● **Quoted text**

==========

The former presidential candidate noted that “I admire the very generous and compassionate approaches that were taken particularly by leaders like Angela Merkel, but I think it is fair to say Europe has done its part, and must send a very clear message – ‘we are not going to be able to continue to provide refuge and support’ – because if we don’t deal with the migration issue it will continue to roil the body politic.”
The truth can be hard to hear for unreceptive ears: particularly those ears of the globalist technocrats in Brussels who want to subjugate European nation-states entirely under their control. For this elitist class, open borders is the answer, national sovereignty is an after thought, and political leaders like Italy’s Giuseppe Conte and Hungary’s Viktor Orban are dangerous demagogues seeking to fan the flames of virulent bigotry.
Immigration is the defining issue of our time. For libertarians it is a complicated one, that often splits our intellectual community in half. Open borders and an open labor market are fundamentally libertarian ideas. There is wonder-working power in the concept of the world’s teeming masses seeking out a better life in Western Europe, or North America, or East Asia.
One can hardly fault those from the world’s most deprived and repressive countries for their desire to live in social, economic, and political freedom. However, there is a 500 pound elephant in the room: the welfare state.
As long as a massive and bloated social safety net, which soaks up a nation’s productive resources while depriving its citizens of half their income, continues to exist, the open borders notion is dead in the water. Milton Friedman, arguably the greatest economist in a generation, put it succinctly: “It’s just obvious you can’t have free immigration and a welfare state.”
It is obvious, even to the global elitist technocrats of the Democratic Party and the European center-left. The reality of the matter is that they do not care. They do not care about the massive fiscal cliff before us. They do not care about skyrocketing public debt, radically increased budgets for social spending, and lax controls which allow both legal and illegal immigrants to reap the benefits of a system, into which they have never contributed.
Libertarians and conservatives would generally be in favor of a modest immigration proposal: immigrants should have a job, pass a criminal background check, speak the language of their target country, and not expect to rely on the social safety net.
Unfortunately, that is not the case. In California, for example, 72% of immigrant households are using some type of welfare. Yikes! That should serve as a ringing endorsement of everything that Donald Trump has been saying all along about the dangers of not taking in the “best and brightest.”
Don’t expect to hear this narrative in the mainstream media, however. To the statist hacks, the Statue of Liberty is an homage to immigration, the plaque written on it is our official immigration law, and human beings anywhere for whatever reason have the right to immigrate to the United States at any time. Borders are just imaginary lines, nations are not sovereign, and questioning the new world immigration order is racist.
The statists also fail to realize that countries like the United States can afford to be supremely selective when it comes to immigration. Like our northern neighbors in Canada, the United States should implement a point-based system; a meritocracy that ensures that those who emigrate to the United States are able to support themselves, without relying on our already-overburdened social safety net.
Immigrants that come to the United States seek to create wealth. That is understandable. The billionaire class, led by the likes of Warren Buffet, Tom Steyer, and George Soros, is often leading the charge on open borders. They are sympathetic to those who seek economic freedom, we are led to believe.

==========

[Records for locating displayed items]
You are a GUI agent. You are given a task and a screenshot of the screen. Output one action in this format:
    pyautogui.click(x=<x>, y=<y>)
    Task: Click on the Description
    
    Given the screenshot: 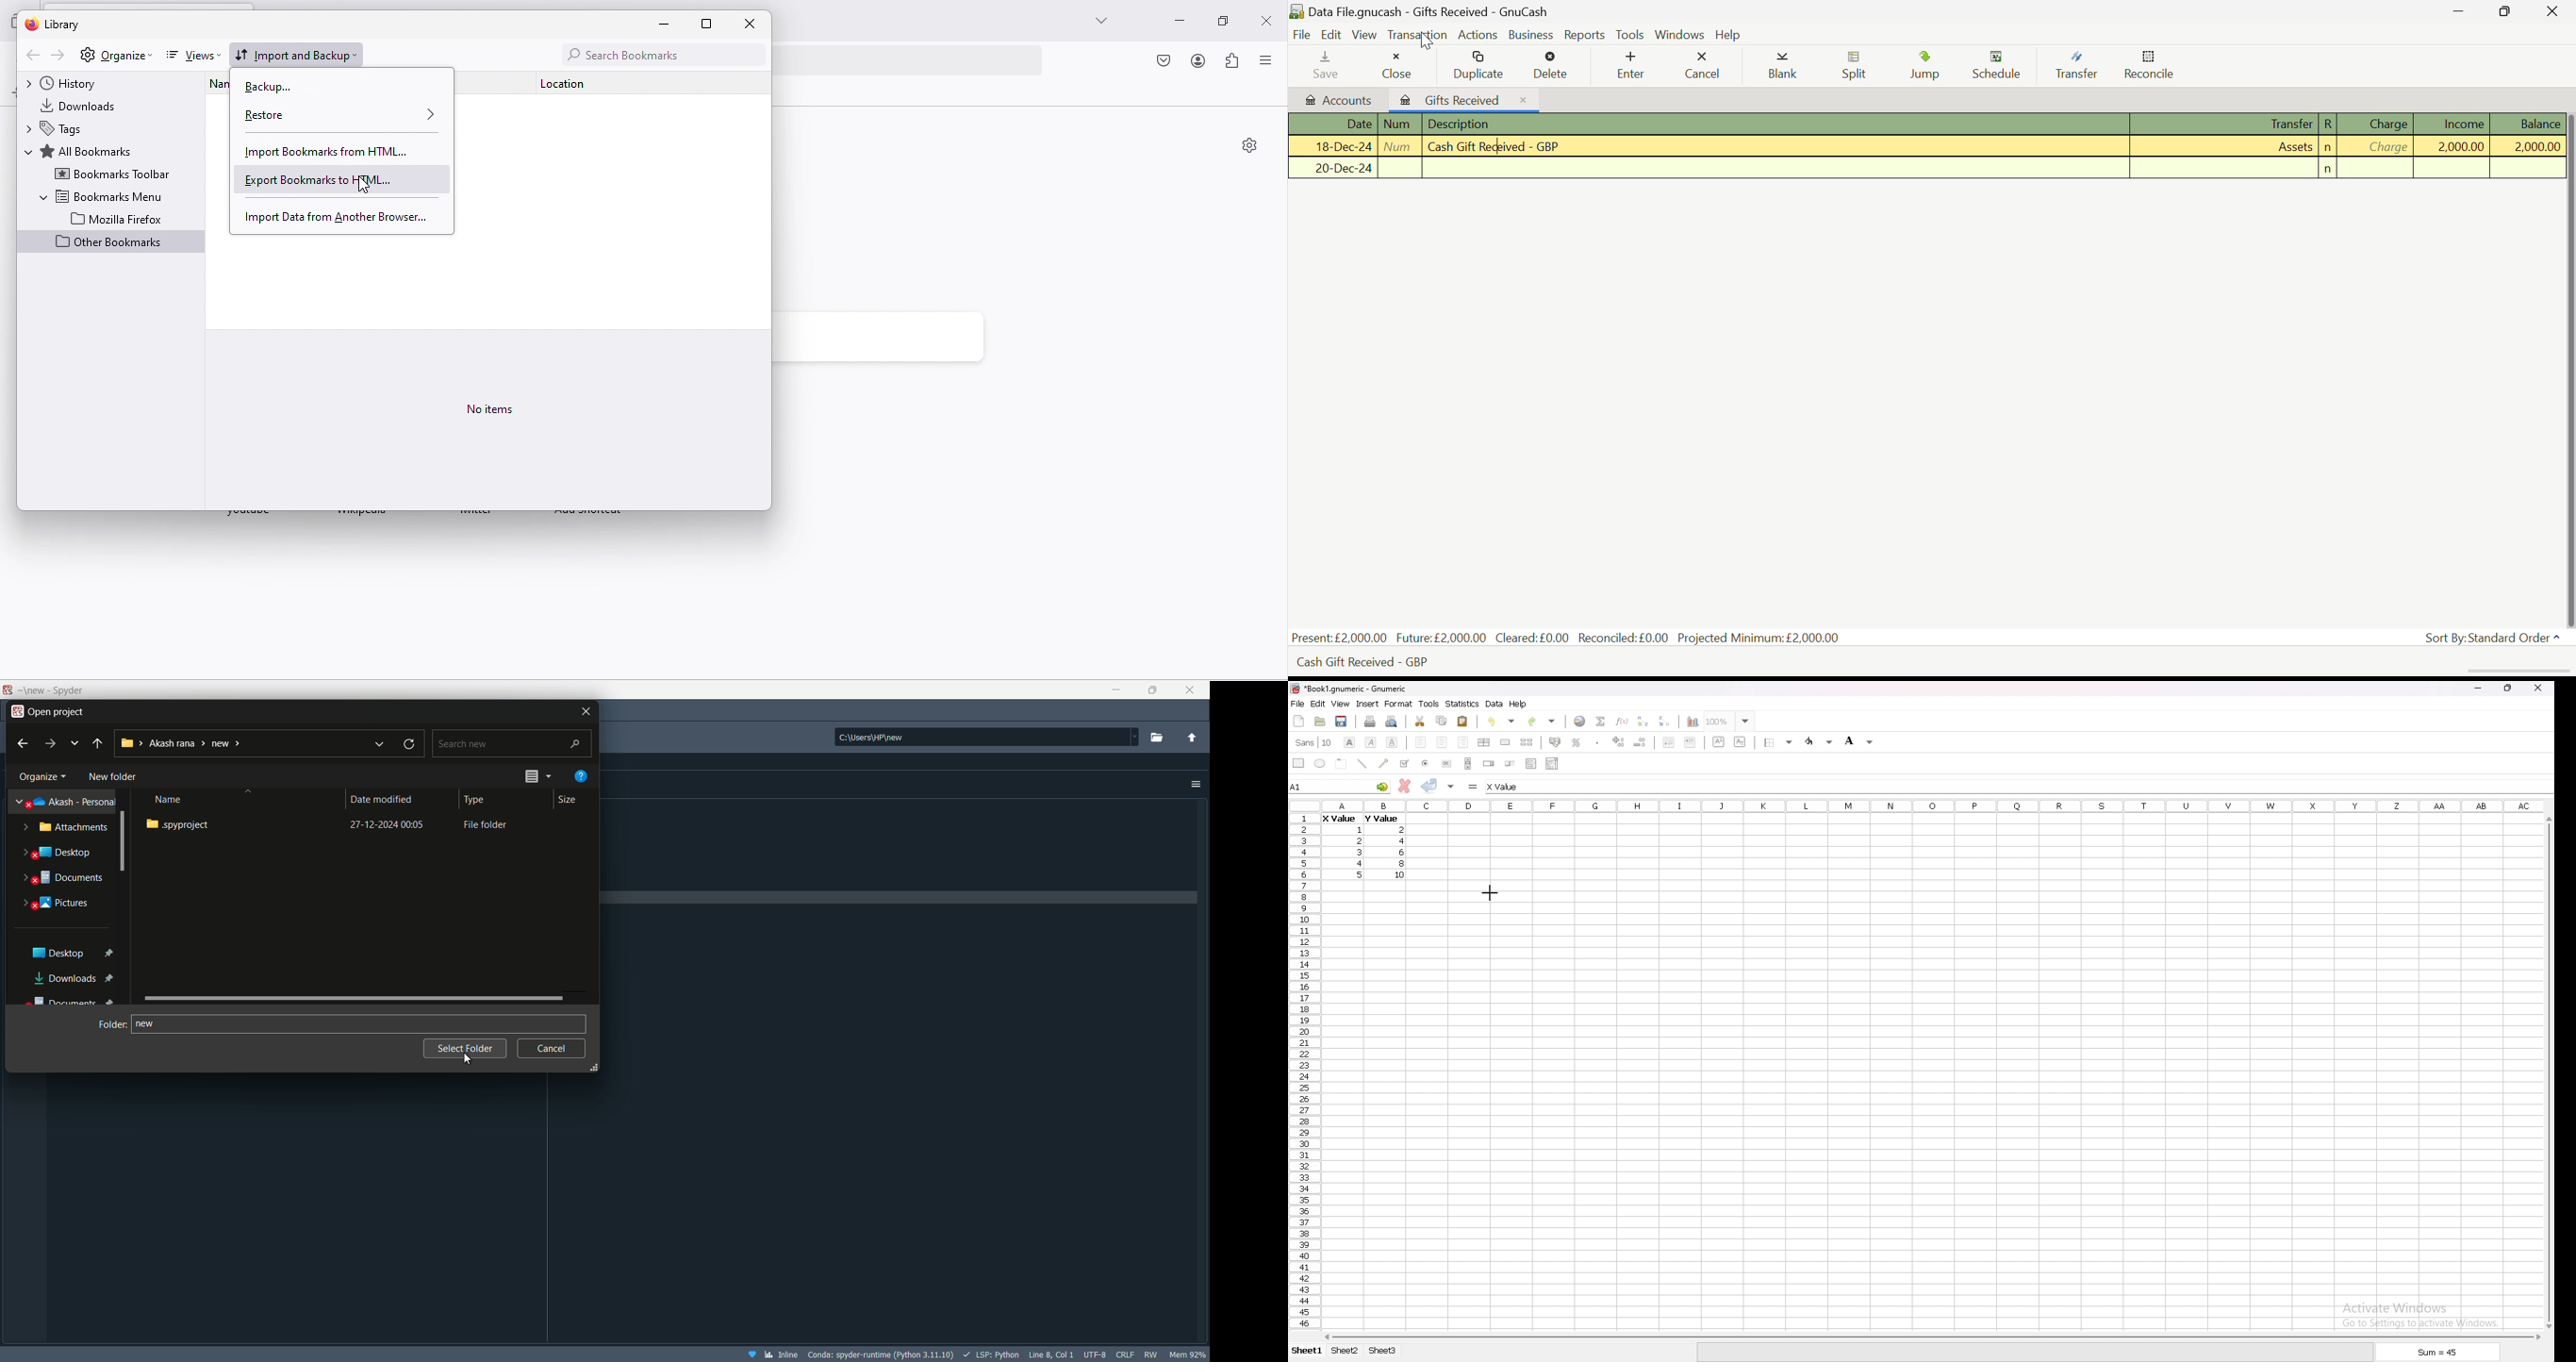 What is the action you would take?
    pyautogui.click(x=1777, y=125)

==========

● **What is being asked**
Can you copy the immigration essay word for word, starting with "The truth can" and going on through "or East Asia."? Rely on the immigration essay by itself and not on the listing.

● **In response**
The truth can be hard to hear for unreceptive ears: particularly those ears of the globalist technocrats in Brussels who want to subjugate European nation-states entirely under their control. For this elitist class, open borders is the answer, national sovereignty is an after thought, and political leaders like Italy’s Giuseppe Conte and Hungary’s Viktor Orban are dangerous demagogues seeking to fan the flames of virulent bigotry.
Immigration is the defining issue of our time. For libertarians it is a complicated one, that often splits our intellectual community in half. Open borders and an open labor market are fundamentally libertarian ideas. There is wonder-working power in the concept of the world’s teeming masses seeking out a better life in Western Europe, or North America, or East Asia.